On the final day of competition, Hart placed seventh in the Freestyle. Natasha Baker (GBR) and Cabral took home the Grade II Individual Gold. Demi Vermeulen and Rixt Vand Der Horst, both of The Netherlands, took home Silver and Bronze, respectively. Riding as an Individual for the U.S. in the Grade Ia Individual test, Trunnell delivered a solid test aboard Royal Dancer. The pair overcame a bobble during the first centerline to perform a harmonious test that placed them 10th with a score of 69.565% in a very competitive field. “I thought the test was good,” said Trunnell. “Royal was a good boy, especially in the free walk. We have been working on relaxing and he just flowed with it. Compared to the Team test, he felt more relaxed in the arena.” Riding as the final member of Team USA, McIntosh and her own Rio Rio placed 20th with a score of 66.217% in the Grade Ia Individual test.
Competing in her first major championship of any kind, McIntosh stated that while the actual competition experience was similar to a normal horse show, the exciting part of the Games for her was staying in the Athlete Village. “I am in awe of the courage, determination, and effort that these athletes put into their daily lives, let alone what it takes to compete at this level and excel at their own sports.

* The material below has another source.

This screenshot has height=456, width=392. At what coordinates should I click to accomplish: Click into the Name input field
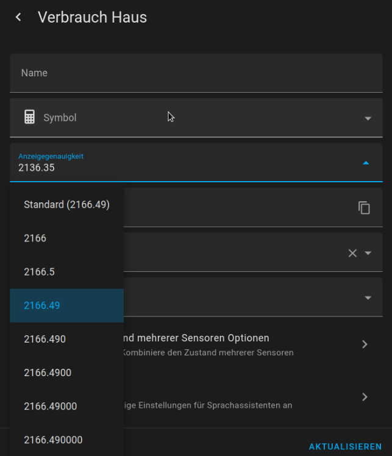coord(195,73)
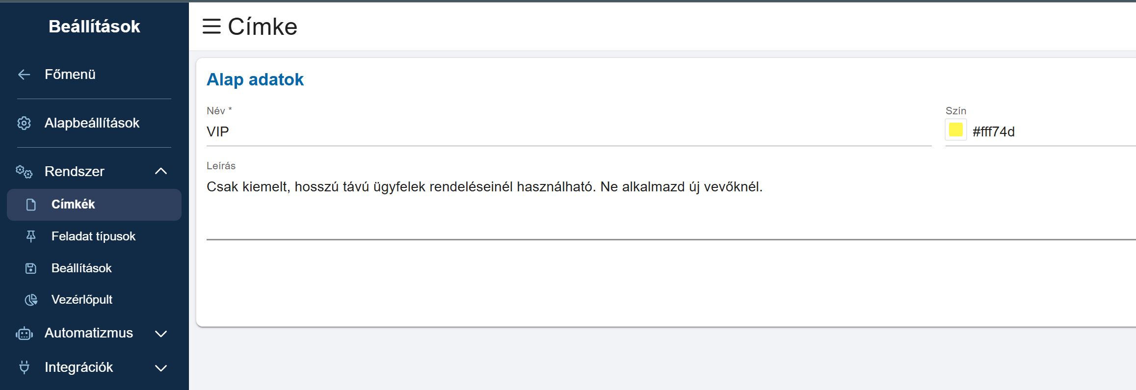1136x390 pixels.
Task: Expand the Automatizmus section chevron
Action: (161, 334)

It’s been overwhelming to walk around the village and to see so many vibrant people at the top of their game.” Great Britain took home the first two Grade Ia medals, with Sophie Christianson winning Gold and Anne Dunham winning Silver. Sergio Oliva (BRA) earned the Bronze medal. Team medals were awarded on Friday. Team Gold went to Great Britain, who has won every Team Gold medal since para-dressage was inducted into the Paralympic Games in 1996. Germany earned the Silver medal and The Netherlands took home Bronze.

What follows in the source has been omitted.